Boşanma kararının ardından görülen davada mahkeme, Metin Şentürk’ün eski eşi Fulya Kalkavan’a:
150 bin TL tazminat
Aylık 5 bin TL yoksulluk nafakası
Sarıyer’deki taşınmazla ilgili ödeme yapılması
kararlarını vermişti.
Yargıtay’a başvuran Metin Şentürk, Sarıyer’deki villa için mal rejimi kapsamında yapılan değerlendirmenin hatalı olduğunu savundu. Sanatçı, söz konusu taşınmazın evlilik birliği içinde değil, evlenmeden önce elde edilen kişisel varlıkların satılması ve alınan kredilerle finanse edildiğini belirtti.
Ayrıca görme engelli bir birey olarak villanın engelli yaşamına uygun şekilde özel olarak tasarlandığını vurgulayan Şentürk, mahkemeye sunduğu dilekçede şu ifadeleri kullandı:
“Bu taşınmaz yalnızca yatırım amacıyla alınmış bir mülk değil. Benim özel yaşam koşullarıma göre düzenlenmiş, hayatımı sürdürebileceğim yegâne alan.
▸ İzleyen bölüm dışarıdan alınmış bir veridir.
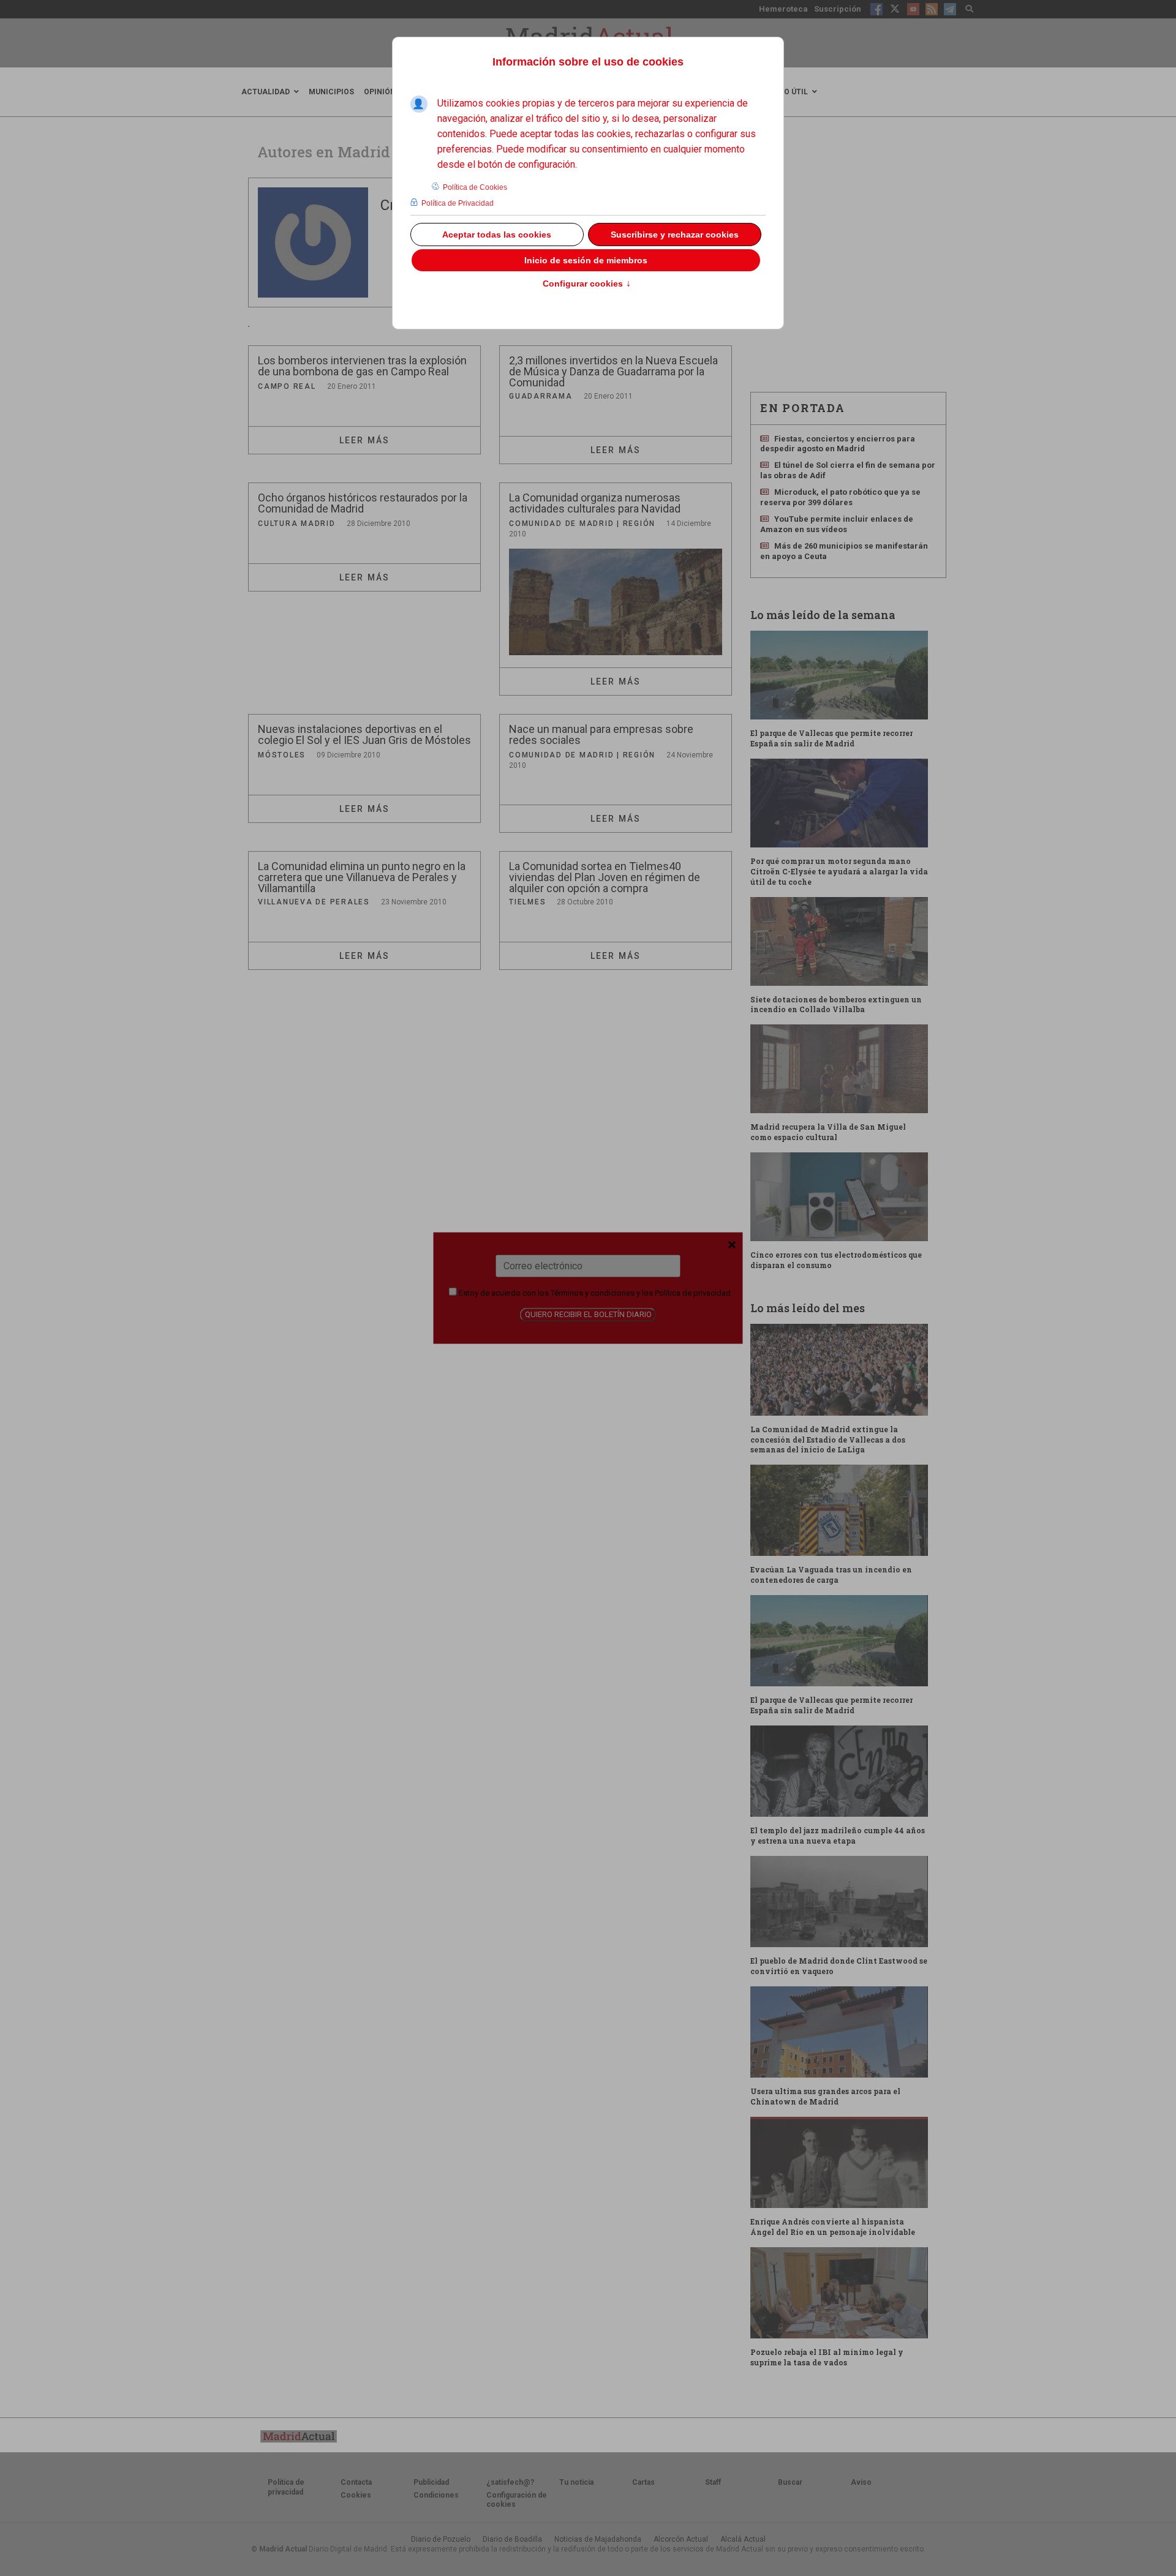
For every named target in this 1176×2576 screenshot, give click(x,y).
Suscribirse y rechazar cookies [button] (675, 234)
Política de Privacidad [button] (457, 203)
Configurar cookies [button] (587, 284)
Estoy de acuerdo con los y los (594, 1292)
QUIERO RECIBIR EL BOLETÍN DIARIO (588, 1314)
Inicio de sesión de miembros (585, 260)
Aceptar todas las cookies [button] (496, 234)
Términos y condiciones (593, 1292)
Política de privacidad (693, 1292)
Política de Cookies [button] (475, 187)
Bu nedenle evlilik birliği içinde edinilmiş mal statüsünde değerlendirilmesi yanlıştır.”
Eski eş Fulya Kalkavan ise Metin Şentürk’ün yeniden dava açmasını “gereksiz ve huzur bozucu bir hamle” olarak nitelendirdi. Kalkavan’ın avukatı ise şu açıklamayı yaptı:
“Müvekkilimiz yıllar önce yasal yollarla hakkını almıştır. Bu konu kapanmış bir dava dosyasıdır. Yeniden gündeme taşınması yalnızca psikolojik baskı oluşturmak amacını taşımaktadır. Mahkeme kararları geçerliliğini korumaktadır. Davanın reddini talep ediyoruz.”
Metin Şentürk’ün yeni dava başvurusunu kabul eden mahkeme, tarafları ifadeye çağırdı. Süreç yeniden başlarken, uzmanlar bu tür mal paylaşımı davalarının Türk Medeni Kanunu kapsamında karmaşık sonuçlar doğurabileceğini ifade ediyor. Özellikle kişisel mal – edinilmiş mal ayrımı, evlilik öncesi varlıkların nasıl değerlendirildiği, engellilik durumu gibi hassas konular hakim kararını doğrudan etkileyen faktörler arasında yer alıyor.
Metin Şentürk’ün yeniden dava açtığının duyulmasının ardından sosyal medyada “görme engelli bireylerin yaşam alanı hakkı”, “boşanma sonrası mülkiyet düzeni”, “sanatçının mal varlığı hakkı” gibi konular gündem oldu.
Kimi kullanıcılar Şentürk’ün talebini haklı bulurken, kimi kullanıcılar ise boşanma sonrası mahkeme kararlarına saygı duyulması gerektiğini savundu. Özellikle engelli bireylerin özel ihtiyaçlarına göre düzenlenmiş mülklerin kişisel hak kapsamına alınıp alınmayacağı da ayrı bir tartışma konusu haline geldi.